IGF2BP2 was a potential prognostic biomarker in ESCC

Survival analysis of IGF2BPs were performed in patients with ESCC in the TCGA database. To exclude the effect of confounding factors such as surgery, a total of 89 ESCC patients with overall survival > 30 days were included. Results showed that the expression of IGF2BPs did not significantly correlate with the survival of ESCC patients (Fig. S2A-C). However, in head and neck squamous carcinoma, which has a similar biological behavior to ESCC, IGF2BP2 was significantly associated with overall survival in head and neck squamous carcinoma patients, with high expression of IGF2BP2 suggesting poorer overall survival (Fig. S2D). In addition, similar results of IGF2BP2 were found in pancreatic cancer and endometrial cancer (Fig. S2E-F.) The lack of significant correlation between IGF2BPs and overall survival in ESCC patients may be related to the small sample size, and it can be speculated from the positive results in other tumors that IGF2BP2 is a potential prognostic marker associated with ESCC.

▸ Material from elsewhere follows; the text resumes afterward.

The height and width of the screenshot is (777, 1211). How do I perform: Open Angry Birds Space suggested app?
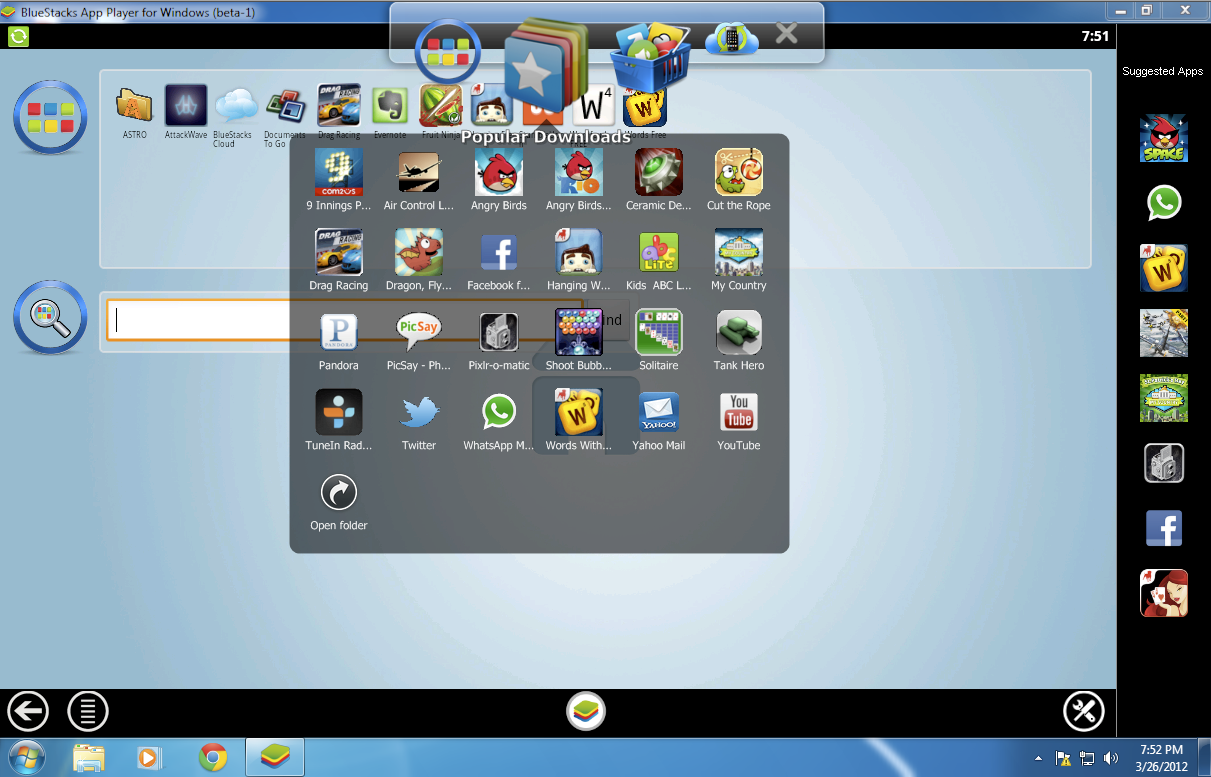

IGF2BP2 and IGF2BP3 were involved in regulating the proliferation of ESCC cells

DepMap database offers CRISPR-Cas9 high-throughput screening data to investigate the gene function at genome-wide level in plenty cell lines [10]. In brief, gRNA libraries targeting 17,670 genes (76,106 gRNAs) were used for knockdown of cells in the CRISPR-Cas9 high-throughput screen, and cells were cultured for 21 days after resistance screening, followed by DNA extraction for high-throughput sequencing. When a gene was cell growth-dependent, knockdown of the gene slowed proliferation or increased apoptosis, resulting in a significant downregulation of the gRNA abundance of the gene in the final sequencing results.

The results showed that knockdown of IGF2BP2 and IGF2BP3 resulted in significant down-regulation of their gRNA abundance in all eight esophageal squamous carcinoma cells (Fig. 2B-C), while IGF2BP1 was down-regulated in some cells and up-regulated in some cells (Fig. 2A). All these results suggest that IGF2BP2 and IGF2BP3 are growth-dependent genes in esophageal squamous carcinoma cells. Next, the expression of IGF2BPs in ESCC cell lines in the CCLE database were analyzed, and the results showed that the expression of IGF2BP1 was significantly lower than IGF2BP2 and IGF2BP3, and IGF2BP2 was highly expressed in KYSE180 and KYSE30 (Fig. 2D). Western Blot validation in the seven available ESCC cell lines showed consistent results compared to the RNA sequencing data (Fig. 2D-E). IGF2BPs were all highly expressed in KYSE30 cell line (Fig. 2E). Therefore, KYSE30 was selected for cell function experiment by knocking down the expression of IGF2BP1-3, respectively (Fig. 2F), and the results of cell proliferation assay (CCK-8 method) showed that knockdown of IGF2BP1-3 all significantly downregulated the cell proliferation ability of KYSE30, among which, knockdown of IGF2BP2 and IGF2BP3 had a greater effect on proliferation (Fig. 2G). Taken together, IGF2BP2 and IGF2BP3 were significantly highly expressed in ESCC tissues and were involved in regulating cell proliferation in ESCC cell lines.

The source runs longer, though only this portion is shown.